Aim of the task → Go through the listing and return every line with "computer" in it.

Data shown →
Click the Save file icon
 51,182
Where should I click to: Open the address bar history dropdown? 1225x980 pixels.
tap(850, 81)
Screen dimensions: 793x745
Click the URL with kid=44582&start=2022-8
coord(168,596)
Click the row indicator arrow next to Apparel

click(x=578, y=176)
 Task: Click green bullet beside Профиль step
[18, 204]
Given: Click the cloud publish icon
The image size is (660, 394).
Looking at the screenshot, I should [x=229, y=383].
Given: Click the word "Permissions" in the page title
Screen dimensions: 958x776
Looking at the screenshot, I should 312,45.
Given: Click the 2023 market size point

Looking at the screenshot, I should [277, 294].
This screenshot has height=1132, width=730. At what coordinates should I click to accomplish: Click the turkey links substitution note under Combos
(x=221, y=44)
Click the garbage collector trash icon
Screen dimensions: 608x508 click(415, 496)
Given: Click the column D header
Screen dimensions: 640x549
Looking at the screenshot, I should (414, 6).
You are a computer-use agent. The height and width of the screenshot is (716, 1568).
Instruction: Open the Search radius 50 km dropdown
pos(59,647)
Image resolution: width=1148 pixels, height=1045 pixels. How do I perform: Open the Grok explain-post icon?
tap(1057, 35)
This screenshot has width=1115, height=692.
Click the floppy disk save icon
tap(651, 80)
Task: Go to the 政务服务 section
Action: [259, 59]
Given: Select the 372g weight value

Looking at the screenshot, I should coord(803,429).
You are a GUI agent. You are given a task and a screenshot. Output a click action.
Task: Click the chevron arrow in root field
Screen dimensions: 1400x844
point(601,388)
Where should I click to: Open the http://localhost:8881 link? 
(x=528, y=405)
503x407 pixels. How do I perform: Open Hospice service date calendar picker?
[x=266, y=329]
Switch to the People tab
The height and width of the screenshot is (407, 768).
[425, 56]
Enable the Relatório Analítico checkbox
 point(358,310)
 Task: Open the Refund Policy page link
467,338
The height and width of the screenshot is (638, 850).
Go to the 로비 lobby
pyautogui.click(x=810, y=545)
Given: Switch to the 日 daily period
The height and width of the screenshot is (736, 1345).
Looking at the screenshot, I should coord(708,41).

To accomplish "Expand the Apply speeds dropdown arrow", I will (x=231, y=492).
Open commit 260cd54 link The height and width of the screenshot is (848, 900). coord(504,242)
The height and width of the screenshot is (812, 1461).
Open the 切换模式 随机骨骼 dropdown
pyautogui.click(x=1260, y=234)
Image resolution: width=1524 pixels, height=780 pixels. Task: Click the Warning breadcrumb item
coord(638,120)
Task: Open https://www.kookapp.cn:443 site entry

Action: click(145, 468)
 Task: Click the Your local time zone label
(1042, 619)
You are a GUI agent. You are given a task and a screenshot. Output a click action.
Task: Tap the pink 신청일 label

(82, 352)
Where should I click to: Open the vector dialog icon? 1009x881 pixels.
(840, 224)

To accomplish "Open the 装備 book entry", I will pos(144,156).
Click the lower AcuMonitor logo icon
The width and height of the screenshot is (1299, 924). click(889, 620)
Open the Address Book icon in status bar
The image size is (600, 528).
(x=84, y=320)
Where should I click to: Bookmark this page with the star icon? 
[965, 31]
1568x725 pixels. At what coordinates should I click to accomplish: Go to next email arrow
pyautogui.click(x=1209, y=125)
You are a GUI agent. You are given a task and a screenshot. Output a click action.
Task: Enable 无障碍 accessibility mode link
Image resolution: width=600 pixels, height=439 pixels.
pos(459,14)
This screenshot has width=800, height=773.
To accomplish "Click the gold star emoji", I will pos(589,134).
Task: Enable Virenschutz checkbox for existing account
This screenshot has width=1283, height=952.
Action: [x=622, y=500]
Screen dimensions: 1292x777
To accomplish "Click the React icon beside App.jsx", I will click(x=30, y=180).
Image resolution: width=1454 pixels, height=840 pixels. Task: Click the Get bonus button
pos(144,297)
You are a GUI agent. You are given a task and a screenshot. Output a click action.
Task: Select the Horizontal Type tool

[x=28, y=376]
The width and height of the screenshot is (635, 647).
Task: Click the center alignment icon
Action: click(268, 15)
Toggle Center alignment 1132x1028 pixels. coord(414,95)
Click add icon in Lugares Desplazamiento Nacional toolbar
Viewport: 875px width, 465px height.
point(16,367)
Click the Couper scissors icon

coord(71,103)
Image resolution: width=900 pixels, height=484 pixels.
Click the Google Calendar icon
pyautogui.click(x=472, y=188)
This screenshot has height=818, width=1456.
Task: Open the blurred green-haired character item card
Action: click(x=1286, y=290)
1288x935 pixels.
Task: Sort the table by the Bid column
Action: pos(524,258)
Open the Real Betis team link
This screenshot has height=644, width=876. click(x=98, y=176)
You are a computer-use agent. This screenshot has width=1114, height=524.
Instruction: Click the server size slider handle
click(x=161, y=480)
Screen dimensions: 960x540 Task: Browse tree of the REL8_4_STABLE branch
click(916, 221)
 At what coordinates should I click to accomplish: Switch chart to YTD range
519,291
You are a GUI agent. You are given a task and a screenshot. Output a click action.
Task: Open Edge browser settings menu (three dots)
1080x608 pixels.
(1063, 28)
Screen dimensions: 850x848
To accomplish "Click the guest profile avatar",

Answer to this exercise →
You are a computer-use agent. The height and width of the screenshot is (716, 1568).
You are a computer-use agent. This screenshot has width=1114, height=524.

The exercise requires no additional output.